**TASK TO COMPLETE**
Replace "screenshot" with "image" in the material, starting at the line containing "What do you" and continuing through the end of the material, inclusive. Keep all other text unchanged, and omit the pictures from your answer.

Begin

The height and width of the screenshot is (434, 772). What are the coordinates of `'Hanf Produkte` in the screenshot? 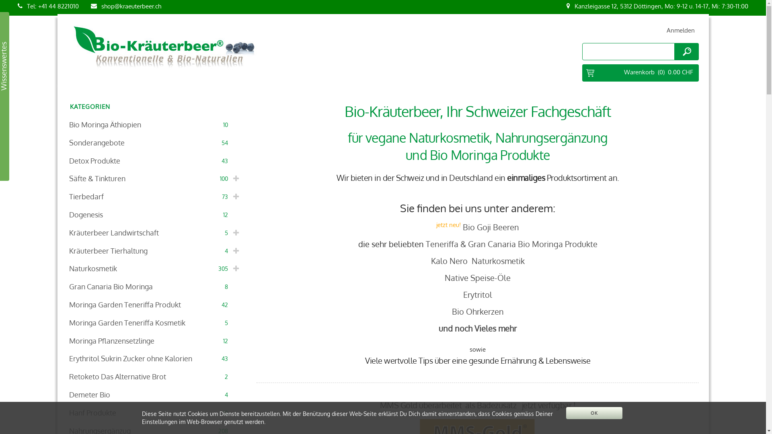 It's located at (156, 413).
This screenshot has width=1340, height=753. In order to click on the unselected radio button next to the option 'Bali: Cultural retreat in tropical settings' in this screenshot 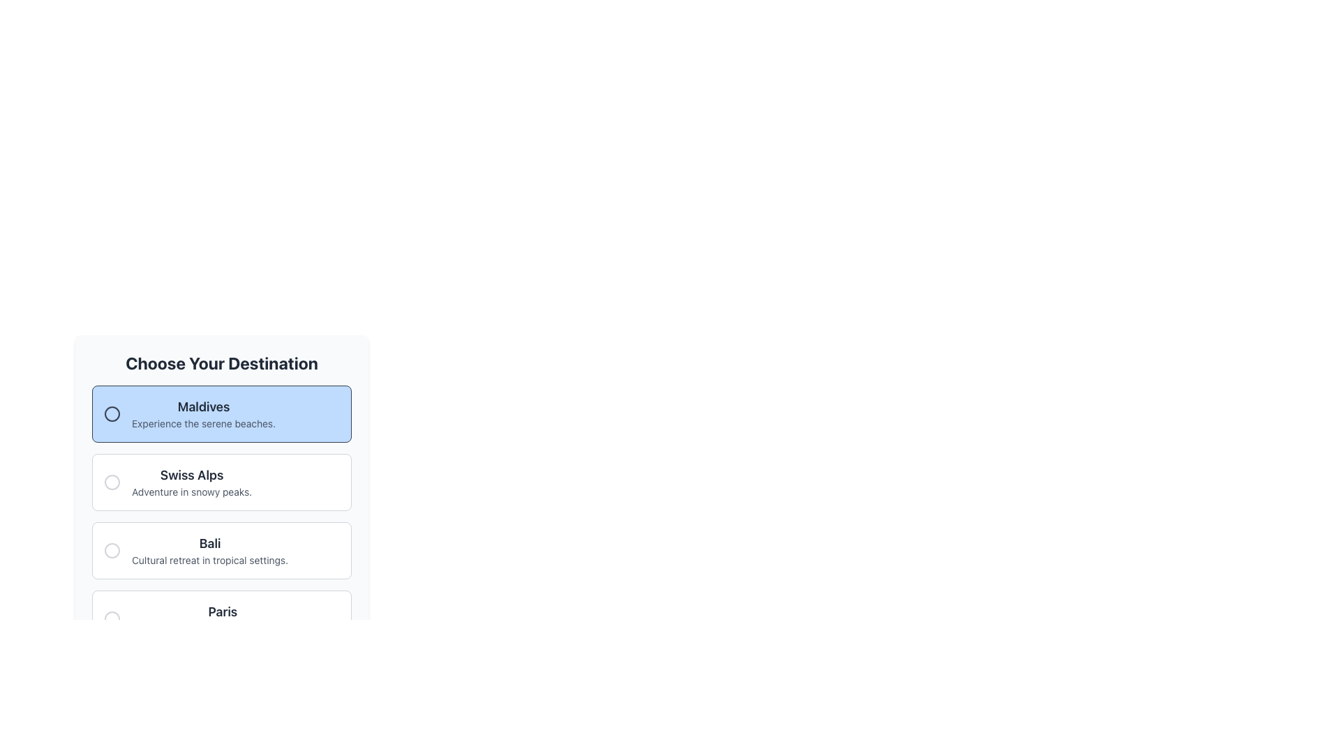, I will do `click(112, 550)`.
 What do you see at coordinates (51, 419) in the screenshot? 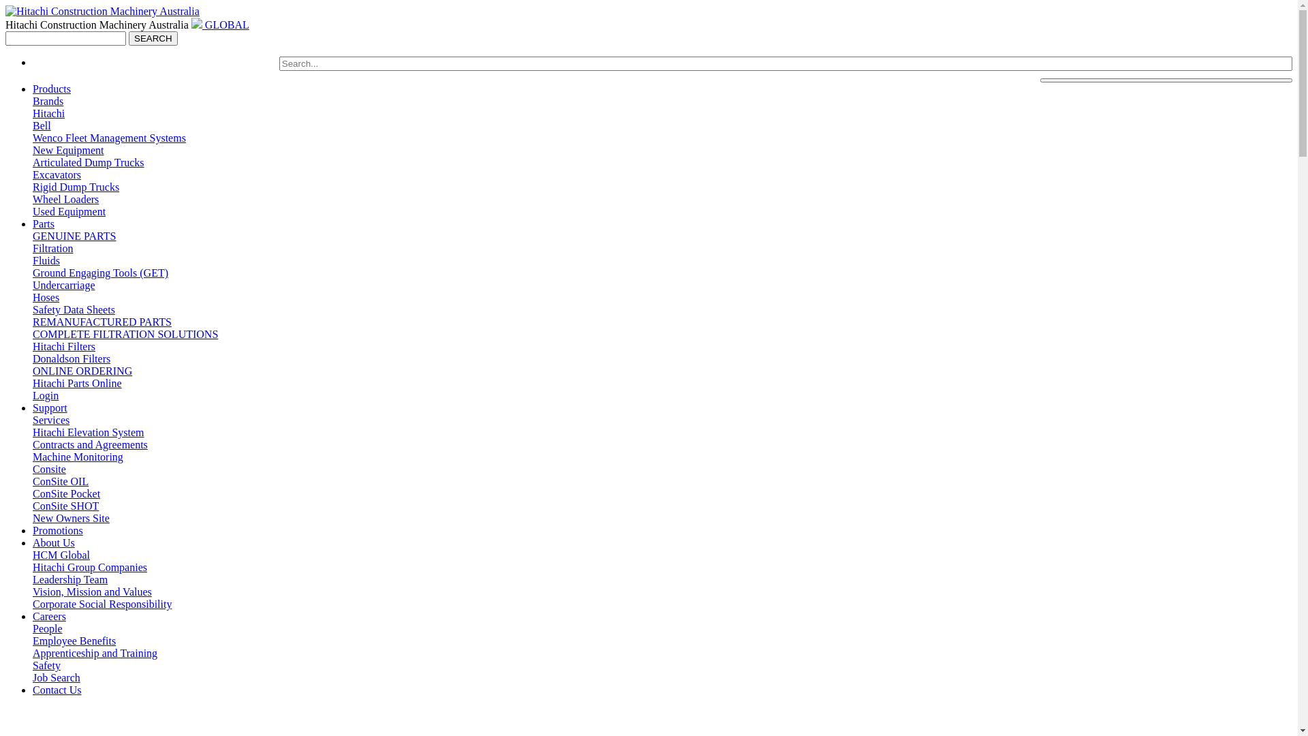
I see `'Services'` at bounding box center [51, 419].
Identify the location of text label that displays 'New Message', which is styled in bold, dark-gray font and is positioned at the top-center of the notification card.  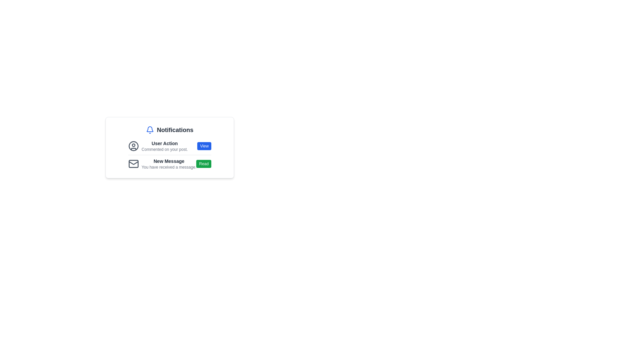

End

**RESULT FOR THIS EXERCISE**
 What do you see at coordinates (51, 419) in the image? 
I see `'Services'` at bounding box center [51, 419].
Identify the location of text label that displays 'New Message', which is styled in bold, dark-gray font and is positioned at the top-center of the notification card.  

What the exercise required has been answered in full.